----- Sayfa Metni

|

Sosyoloji: Mazeret kültürü mü yoksa hakikat mi?

Fransa’nın en önemli sosyologları arasında sayılan Bernard Lahire tarafından hazırlanan “Sosyoloji ve Sözde Mazeret Kültürü” adlı kitabı Türk okurlarıyla buluştu. Lahire sosyolojinin mazeret kültürü üretip üretmediği üzerine yapılan eleştirilerden yola çıkarak yeniden toplum insan ilişkisinin çerçevesini çiziyor.

04:00 - 15/08/2020 Cumartesi
Güncelleme: 03:54 - 15/08/2020 Cumartesi
Yeni Şafak
Bernard Lahire
Bernard Lahire
İSMAİL ÇAKMAK

Son dönem sosyoloji mahfillerinde belli kırılmalar yaşanmaktadır. Bunun saiklerinden başta geleni ise, sosyologların çevresinde cem ettiği, neredeyse bir mürşit olarak muteber ve makul bir yer edinen Fransız sosyolog Pierre Bourdieu’dur. Ülkemizde de ehemmiyetle takip edilen, metinlerine bakıldığında mevzunun künhüne vararak bir temel üzerine inşa etmesi düşünüldüğünde Bourdieu’nun çevresindeki sosyologlar üzerinde de tesiri azımsanmayacak mikyastadır. Bu bağlamda, çağdaş sosyologlar arasında Fransız sosyolog Berhand Lahire’nin “Sosyoloji ve Sözde Mazeret Kültürü “ adlı çalışması bu tesiri aşikâr etmesi ve sosyolojik düşünceye yeni bir kanal açması bakımından kayda değer bir emektir. Kitap; sosyolojiyi “hastalıklı” bulan ve kendi paradigmasını “özgür irade” mefhumuna oturtan, adı 2015’teki saldırılarla gündeme gelen Charlie Hebdo dergisinin yazı işleri müdürlüğü yapmış, Malaise dans l’incultere kitabının yazarı Philippe Val’e açık bir reddiye olarak kaleme alınmıştır.

----------
----- Liste

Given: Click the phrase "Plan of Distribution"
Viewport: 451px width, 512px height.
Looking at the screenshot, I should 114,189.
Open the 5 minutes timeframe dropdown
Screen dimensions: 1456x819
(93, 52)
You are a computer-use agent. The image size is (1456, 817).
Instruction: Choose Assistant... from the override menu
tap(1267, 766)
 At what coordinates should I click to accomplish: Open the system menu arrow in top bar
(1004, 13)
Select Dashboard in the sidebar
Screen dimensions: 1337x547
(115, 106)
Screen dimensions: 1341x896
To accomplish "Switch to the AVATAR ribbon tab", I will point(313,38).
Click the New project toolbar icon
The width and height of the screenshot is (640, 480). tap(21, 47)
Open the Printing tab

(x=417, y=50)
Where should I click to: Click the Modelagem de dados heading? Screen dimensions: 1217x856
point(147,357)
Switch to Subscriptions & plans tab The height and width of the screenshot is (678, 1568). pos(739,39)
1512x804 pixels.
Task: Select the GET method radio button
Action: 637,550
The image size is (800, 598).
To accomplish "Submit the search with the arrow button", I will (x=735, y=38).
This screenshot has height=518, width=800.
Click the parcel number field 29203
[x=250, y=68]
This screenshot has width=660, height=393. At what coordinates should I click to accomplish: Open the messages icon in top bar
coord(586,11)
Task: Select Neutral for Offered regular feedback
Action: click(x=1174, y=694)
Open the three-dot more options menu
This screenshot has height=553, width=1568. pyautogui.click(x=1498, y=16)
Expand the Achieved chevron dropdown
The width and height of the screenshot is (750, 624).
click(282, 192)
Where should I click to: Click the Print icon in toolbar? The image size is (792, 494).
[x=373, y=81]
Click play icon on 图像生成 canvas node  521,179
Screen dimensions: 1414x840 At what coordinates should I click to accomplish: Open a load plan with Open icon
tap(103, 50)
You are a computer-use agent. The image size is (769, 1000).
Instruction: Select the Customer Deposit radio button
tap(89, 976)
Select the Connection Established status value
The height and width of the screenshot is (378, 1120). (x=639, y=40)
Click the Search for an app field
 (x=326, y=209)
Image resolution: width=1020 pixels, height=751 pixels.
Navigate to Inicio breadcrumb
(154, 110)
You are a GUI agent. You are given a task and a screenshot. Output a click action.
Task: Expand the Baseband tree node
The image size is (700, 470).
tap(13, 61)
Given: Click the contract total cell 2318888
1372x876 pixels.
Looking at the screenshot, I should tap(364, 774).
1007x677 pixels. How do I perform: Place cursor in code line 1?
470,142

----------

**Alıştırma Yönergesi**
Sosyoloji yazısında "Fransa’nın en önemli" ile başlayıp "ilişkisinin çerçevesini çiziyor." ifadesine kadar süren bölümü, o ifade de dahil olmak üzere harfi harfine aktarın.

**Çözümlü Alıştırma**
Fransa’nın en önemli sosyologları arasında sayılan Bernard Lahire tarafından hazırlanan “Sosyoloji ve Sözde Mazeret Kültürü” adlı kitabı Türk okurlarıyla buluştu. Lahire sosyolojinin mazeret kültürü üretip üretmediği üzerine yapılan eleştirilerden yola çıkarak yeniden toplum insan ilişkisinin çerçevesini çiziyor.